▶ _EXERCISE DESCRIPTION_:
If a line in the listing below has the string "beside", copy it out.

▶ _EXCERPTED DATA_:
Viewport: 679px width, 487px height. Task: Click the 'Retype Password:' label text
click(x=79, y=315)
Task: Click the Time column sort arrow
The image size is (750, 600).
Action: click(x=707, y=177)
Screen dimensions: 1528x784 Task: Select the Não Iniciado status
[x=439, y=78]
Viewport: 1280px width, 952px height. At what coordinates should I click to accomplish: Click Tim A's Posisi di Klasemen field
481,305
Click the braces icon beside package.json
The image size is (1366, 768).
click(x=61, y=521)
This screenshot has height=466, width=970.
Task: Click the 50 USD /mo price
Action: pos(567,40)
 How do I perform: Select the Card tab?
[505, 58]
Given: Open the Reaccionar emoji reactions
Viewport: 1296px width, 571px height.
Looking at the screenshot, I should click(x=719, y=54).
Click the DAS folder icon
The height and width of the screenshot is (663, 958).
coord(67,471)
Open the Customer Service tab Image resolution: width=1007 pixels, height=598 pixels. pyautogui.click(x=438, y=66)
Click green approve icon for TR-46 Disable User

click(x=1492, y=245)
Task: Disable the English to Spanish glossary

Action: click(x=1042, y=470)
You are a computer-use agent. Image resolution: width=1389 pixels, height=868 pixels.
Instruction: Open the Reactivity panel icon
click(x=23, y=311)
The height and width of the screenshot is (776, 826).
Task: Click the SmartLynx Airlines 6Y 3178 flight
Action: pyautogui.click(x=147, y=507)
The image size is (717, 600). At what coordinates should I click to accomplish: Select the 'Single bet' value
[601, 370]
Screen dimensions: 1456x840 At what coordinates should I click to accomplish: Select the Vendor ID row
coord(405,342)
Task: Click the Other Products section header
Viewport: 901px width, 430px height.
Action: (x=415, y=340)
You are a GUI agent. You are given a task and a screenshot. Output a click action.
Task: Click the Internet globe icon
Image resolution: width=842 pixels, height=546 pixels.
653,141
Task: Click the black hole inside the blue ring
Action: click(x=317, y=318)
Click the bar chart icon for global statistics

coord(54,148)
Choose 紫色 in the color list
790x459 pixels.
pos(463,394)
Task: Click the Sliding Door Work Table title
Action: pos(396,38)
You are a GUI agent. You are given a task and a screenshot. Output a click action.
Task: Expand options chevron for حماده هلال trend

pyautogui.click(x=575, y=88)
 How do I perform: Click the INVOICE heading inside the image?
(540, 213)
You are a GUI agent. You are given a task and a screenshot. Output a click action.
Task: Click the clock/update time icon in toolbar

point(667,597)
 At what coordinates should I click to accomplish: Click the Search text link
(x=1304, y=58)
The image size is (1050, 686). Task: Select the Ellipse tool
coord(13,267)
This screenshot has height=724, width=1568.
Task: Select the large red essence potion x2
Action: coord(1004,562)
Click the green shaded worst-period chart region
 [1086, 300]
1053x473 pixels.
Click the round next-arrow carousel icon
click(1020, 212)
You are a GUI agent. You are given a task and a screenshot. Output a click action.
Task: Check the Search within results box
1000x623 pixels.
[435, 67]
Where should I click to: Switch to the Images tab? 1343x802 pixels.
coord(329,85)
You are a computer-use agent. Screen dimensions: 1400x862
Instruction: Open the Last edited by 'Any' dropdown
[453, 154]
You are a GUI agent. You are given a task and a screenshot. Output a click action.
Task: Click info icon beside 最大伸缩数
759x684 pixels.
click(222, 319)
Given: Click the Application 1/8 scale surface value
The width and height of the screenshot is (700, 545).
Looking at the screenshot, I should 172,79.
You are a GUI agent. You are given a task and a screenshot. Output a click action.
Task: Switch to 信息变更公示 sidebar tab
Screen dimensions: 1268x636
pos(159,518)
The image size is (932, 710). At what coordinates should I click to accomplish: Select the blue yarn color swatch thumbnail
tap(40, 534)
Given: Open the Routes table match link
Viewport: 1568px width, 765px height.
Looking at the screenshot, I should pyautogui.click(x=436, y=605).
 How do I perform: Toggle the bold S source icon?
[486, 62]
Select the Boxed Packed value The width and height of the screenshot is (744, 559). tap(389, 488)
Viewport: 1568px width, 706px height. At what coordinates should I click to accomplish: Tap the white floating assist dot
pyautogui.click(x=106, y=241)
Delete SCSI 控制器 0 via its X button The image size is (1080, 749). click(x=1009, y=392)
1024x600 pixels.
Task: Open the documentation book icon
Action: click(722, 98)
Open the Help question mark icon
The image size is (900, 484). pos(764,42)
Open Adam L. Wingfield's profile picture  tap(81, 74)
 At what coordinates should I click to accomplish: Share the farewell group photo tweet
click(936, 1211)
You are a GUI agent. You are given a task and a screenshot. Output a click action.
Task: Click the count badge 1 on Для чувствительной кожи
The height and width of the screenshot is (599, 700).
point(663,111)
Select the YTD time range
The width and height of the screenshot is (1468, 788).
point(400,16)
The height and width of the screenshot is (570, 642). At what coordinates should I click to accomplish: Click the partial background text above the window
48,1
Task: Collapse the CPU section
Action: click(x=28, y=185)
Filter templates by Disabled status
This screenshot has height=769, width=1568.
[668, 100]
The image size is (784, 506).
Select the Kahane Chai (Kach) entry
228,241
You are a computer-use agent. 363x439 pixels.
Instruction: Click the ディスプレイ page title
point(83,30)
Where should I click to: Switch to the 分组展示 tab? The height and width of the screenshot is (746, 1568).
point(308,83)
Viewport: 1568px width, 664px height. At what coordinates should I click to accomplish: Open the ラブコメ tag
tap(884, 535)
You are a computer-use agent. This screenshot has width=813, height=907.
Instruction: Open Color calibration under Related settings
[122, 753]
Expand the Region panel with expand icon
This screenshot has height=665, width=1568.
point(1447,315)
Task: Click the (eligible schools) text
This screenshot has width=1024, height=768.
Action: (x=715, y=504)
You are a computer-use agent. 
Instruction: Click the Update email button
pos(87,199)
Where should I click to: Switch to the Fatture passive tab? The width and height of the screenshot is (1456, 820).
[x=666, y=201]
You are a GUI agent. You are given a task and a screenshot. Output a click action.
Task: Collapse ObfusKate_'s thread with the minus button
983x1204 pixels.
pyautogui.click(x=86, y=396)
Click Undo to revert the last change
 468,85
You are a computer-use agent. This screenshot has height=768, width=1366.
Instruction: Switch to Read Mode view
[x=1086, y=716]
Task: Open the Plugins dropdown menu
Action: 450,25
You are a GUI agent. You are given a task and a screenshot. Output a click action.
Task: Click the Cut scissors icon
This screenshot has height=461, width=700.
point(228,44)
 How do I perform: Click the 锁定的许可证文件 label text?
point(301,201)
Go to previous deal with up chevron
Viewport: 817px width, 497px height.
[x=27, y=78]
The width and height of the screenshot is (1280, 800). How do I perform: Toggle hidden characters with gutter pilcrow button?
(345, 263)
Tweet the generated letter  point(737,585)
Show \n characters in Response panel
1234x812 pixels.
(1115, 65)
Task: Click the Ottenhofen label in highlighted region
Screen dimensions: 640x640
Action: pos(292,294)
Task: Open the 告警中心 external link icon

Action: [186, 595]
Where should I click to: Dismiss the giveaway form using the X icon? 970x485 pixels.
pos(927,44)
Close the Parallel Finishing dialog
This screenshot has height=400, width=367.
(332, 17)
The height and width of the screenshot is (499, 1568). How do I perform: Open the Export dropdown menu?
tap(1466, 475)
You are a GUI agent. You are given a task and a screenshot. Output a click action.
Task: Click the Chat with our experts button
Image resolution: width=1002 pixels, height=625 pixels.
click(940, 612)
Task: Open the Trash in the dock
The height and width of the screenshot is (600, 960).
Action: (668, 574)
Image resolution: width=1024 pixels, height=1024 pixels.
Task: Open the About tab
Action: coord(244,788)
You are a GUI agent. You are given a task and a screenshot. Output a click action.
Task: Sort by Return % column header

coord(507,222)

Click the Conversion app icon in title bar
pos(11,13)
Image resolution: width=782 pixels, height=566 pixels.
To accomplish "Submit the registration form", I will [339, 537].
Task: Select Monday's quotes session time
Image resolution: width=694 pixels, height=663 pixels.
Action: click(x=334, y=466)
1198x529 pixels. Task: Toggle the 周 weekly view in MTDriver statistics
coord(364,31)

▶ _WORKED SOLUTION_:
Click the braces icon beside package.json
Task: Click info icon beside 最大伸缩数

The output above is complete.